Axolotl Nanog activity in mouse embryonic stem cells demonstrates that ground state pluripotency is conserved from urodele amphibians to mammals. Dixon, K.
biodisgimenca.ml Evolutionary aspects of primordial germ-cell formation. Germline Dev. PubMed Abstract Google Scholar. Eble, G. Contrasting evolutionary flexibility in sister groups: disparity and diversity in Mesozoic atelostomate echinoids. Paleobiology 26, 56— Erwin, D. Disparity: morphological pattern and developmental context. Palaeontology 50, 57— A comparative study of diversification events: the early Paleozoic versus the Mesozoic. Evolution 41, — Evans, T. Acquisition of germ plasm accelerates vertebrate evolution. Ewen-Campen, B. Evidence against a germ plasm in the milkweed bug Oncopeltus fasciatus , a hemimetabolous insect.

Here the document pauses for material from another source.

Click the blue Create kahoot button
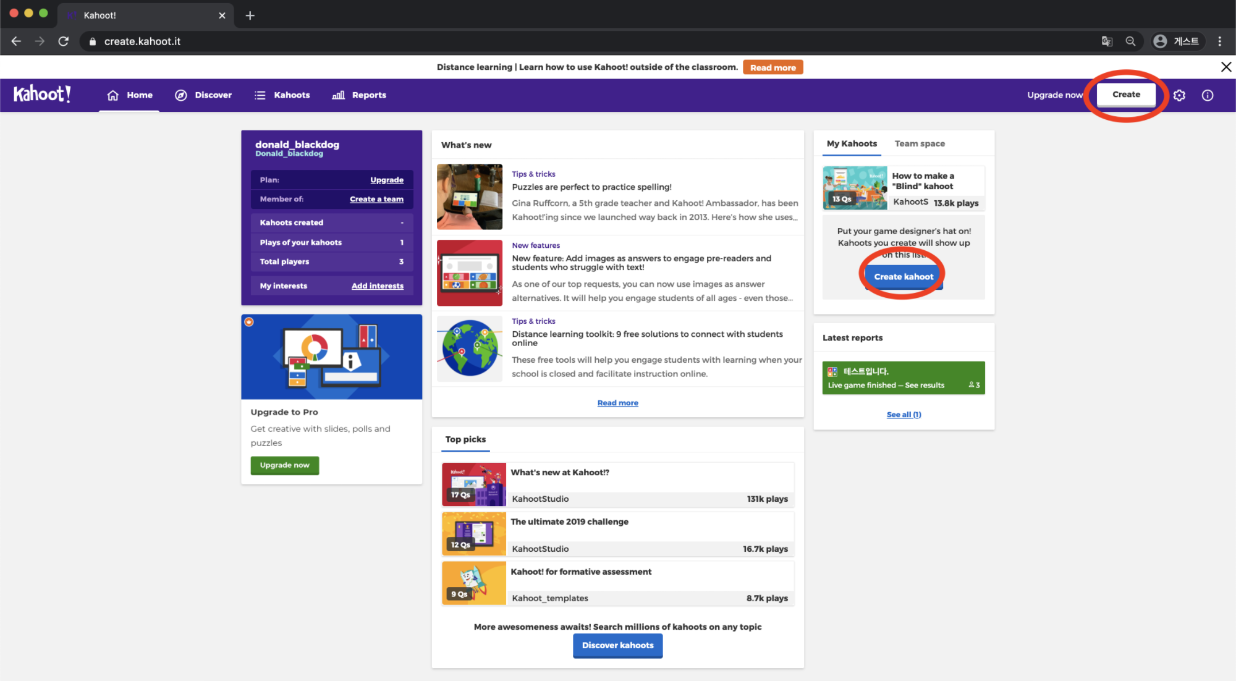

Open 2, — Oskar predates the evolution of germ plasm in insects. Extavour, C. Mechanisms of germ cell specification across the metazoans: epigenesis and preformation. Foote, M. The evolution of morphological diversity. Frankenberg, S. On the origin of POU5F1.
BMC Biol. Galton, P. Weishampel, P. Dodson, and H.
Gauthier, J. Goldschmidt, R. The Material Basis of Evolution. Gould, S. The Structure of Evolutionary Theory. Cambridge: Belknap Press. Asymmetry of lineages and the direction of evolutionary time. The spandrels of San Marco and the Panglossian paradigm: a critique of the adaptationist programme. Exaptation-a missing term in the science of form. Paleobiology 8, 4— Holtz, T. Dodson, H. Hutchinson, G. Homage to Santa Rosalia or why are there so many kinds of animals? Isaac, N.